What about the Enos Slaughter shot?  I found the box score of the game I’m talking about online. August 21, 1957. The Yankees did beat the Sox. Slaughter’s home run was the winning run. But he hit it in the 11th inning, not the ninth.  Now I also remember that was my first extra-inning game. The box score also reminds me that “Tricky Dick” Donovan pitched all 11 innings for the Sox.  But the box score won’t tell me if Slaughter’s shot splintered a seat in the left field bleachers. So I investigate further and pull up some Enos Slaughter bio sites.  I mean if Slaughter really did splinter that seat, it must be mentioned somewhere.  I should also point out that all this research would not be necessary if I had access to the extensive records I kept of everything White Sox when I was a kid. However, my boxes and piles of score cards, news clippings, scrapbooks, and several vintage men’s adventure magazines were allegedly destroyed by a basement flood of biblical proportions that occurred sometime in 1968 while I was overseas. I say allegedly because when the flood waters receded apparently my folks were forced to tile the floor, put up that cheap fake wood paneling and install a suspended ceiling made of those asbestos panels  hung at  a toxically low level and put in a wet bar in the corner where I kept my Sox stuff. I also question the flood story because I was never told about it until I got home. When I asked my parents why they didn’t write me with the bad news, they said they felt I had enough to worry about over there and didn’t want to further traumatize me. This despite weekly letters often full of bad news like my dog developing diabetes, relatives with tumors, strokes, heart attacks, my dog going blind and even a murder and suicide involving a former coach.  But all that is another story.

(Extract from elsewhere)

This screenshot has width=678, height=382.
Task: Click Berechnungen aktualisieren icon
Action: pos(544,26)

Researching Slaughter, I find no mention of a seat-busting bash and, worse yet, discovered he was a left-handed hitter and his power seemed to be diminished in 1957. He would only hit five homers that year.  Not very likely he shattered a seat going to the opposite field and, besides, now I’m clearly remembering a right-handed hitter slamming that shot.  I go back to the box score. Hank Baur also homered in that game but in the 3rd inning.  It had to be Baur.  So I go check some Baur bios looking for a line about seat busting and wondering how I could have gotten it so wrong.

I come across a photo of Baur and I know.  It was because I was a kid and the guy scared the crap out of me.  Baur was a bad ass, an ex-Marine hero. He had a permanently damaged nose. Tommy Lasorda described Baur like this, “This guy’s tough. He had a face that looked like it’d hold two days of rain.”

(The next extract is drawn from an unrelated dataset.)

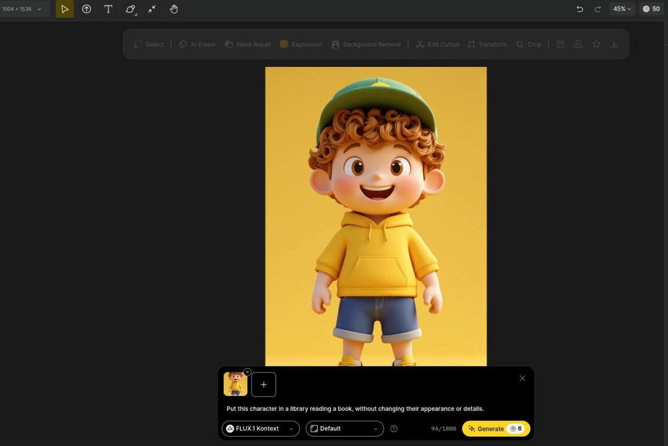
Task: Download the edited image
Action: [x=614, y=43]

Tommy was being kind. Now I can remember that face staring at me as he rounded third base that night. I remember the nightmares.  My fuzzy reflection isn’t the product of declining mental capacity. I’ve merely been suppressing severe childhood trauma.

I move on to happier times. All this looking back is making my memories clearer.  Like I’ve just done a Windex job on my rearview mirror. I remember it was the next year, I saw Billy Pierce strike out Ted Williams four times.  I easily find the box score I’m looking for, June 17th, 1958. White Sox 4, Boston 0. Just like I remember and there it is, Williams was 0-4.  The only thing that maybe bothers me a bit is Billy only struck out four that night. Is it possible all four Ks were Williams? I figure I could go rummage through the Chicago Tribune archives or something and find out for sure. I could also maybe find out if Baur really blew up that seat. But I won’t. Both things could have happened and that’s enough for me.

I think baseball historian Jim Beady put his finger on the way I feel about it when he was asked whether or not the Babe really called his shot in the 1932 Series.  Beady said:

“I’ll go to my grave not knowing for sure, but frankly not giving a damn. I am glad the legend exists, of that I am sure.”

I’m thankful for my legends, too, regardless of the quality of the reflection.